Hace ya mucho que un eminente investigador mexicano, candidato al premio del dinamitero sueco, me honró con su presencia en la mesa veintiséis. En algún momento de la sobremesa, le pregunté si creía en Dios.
-Claro que no, pero tengo miedo.
Aún me sobrecoge la honradez de su respuesta.
A Ramírez le niegan el consuelo, la cercanía de otro ser, en ese momento que ninguno deseamos afrontar con dolor y sabiéndonos abandonados. Ya se abra una puerta o caiga definitivamente el telón, la mano que sostenga la nuestra nos dará calor incluso cuando el frío haya vencido.
Hasta el creador, en el cielo del Vaticano, estira la suya para tocar a Adán en el momento de insuflarle la vida.
Pero las autoridades de Texas tienen tan claro que Dios está de su parte, que no sienten el menor reparo en enmendarle la obra y comenzar el infierno del reo antes de lo debido.

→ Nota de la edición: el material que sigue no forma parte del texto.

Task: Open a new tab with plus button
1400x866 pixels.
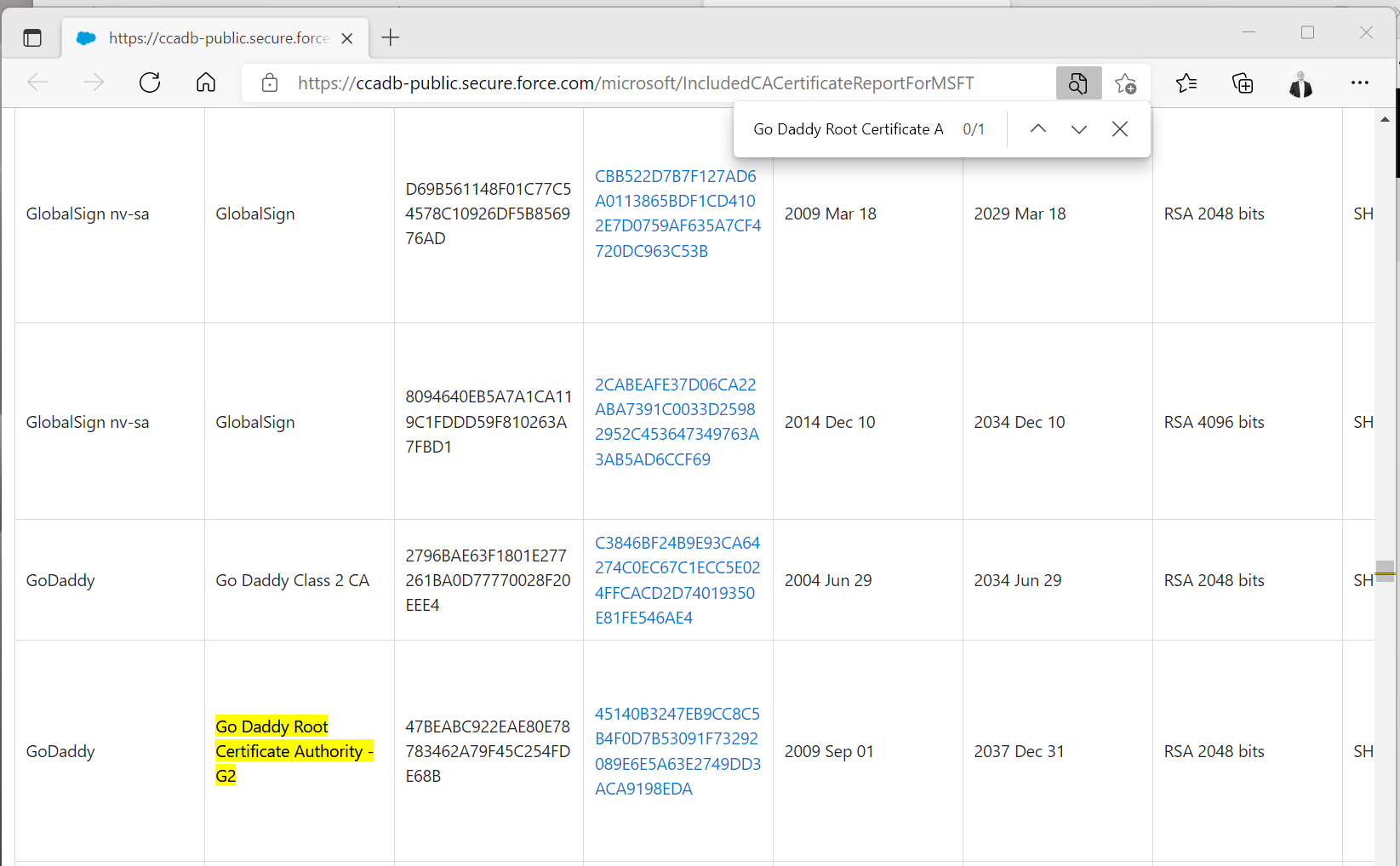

Mientras, cada uno de los ejecutores se consolará pensando que su botón, seguro, abría el grifo del agua.
¡Qué solos se quedan los muertos!, gimió Gustavo Adolfo Bécquer, tan grande y tan olvidado. Y tenía razón. Nada podemos hacer por aliviar la soledad del que fallece.
Pero algunos procuramos no ser verdugos de otros y no aumentar su sufrimiento con carambolas de crueldad.
Y. al menos, esperamos a cerrarles los ojos y el ataúd, noche sobre noche, antes de abandonarlos a su suerte.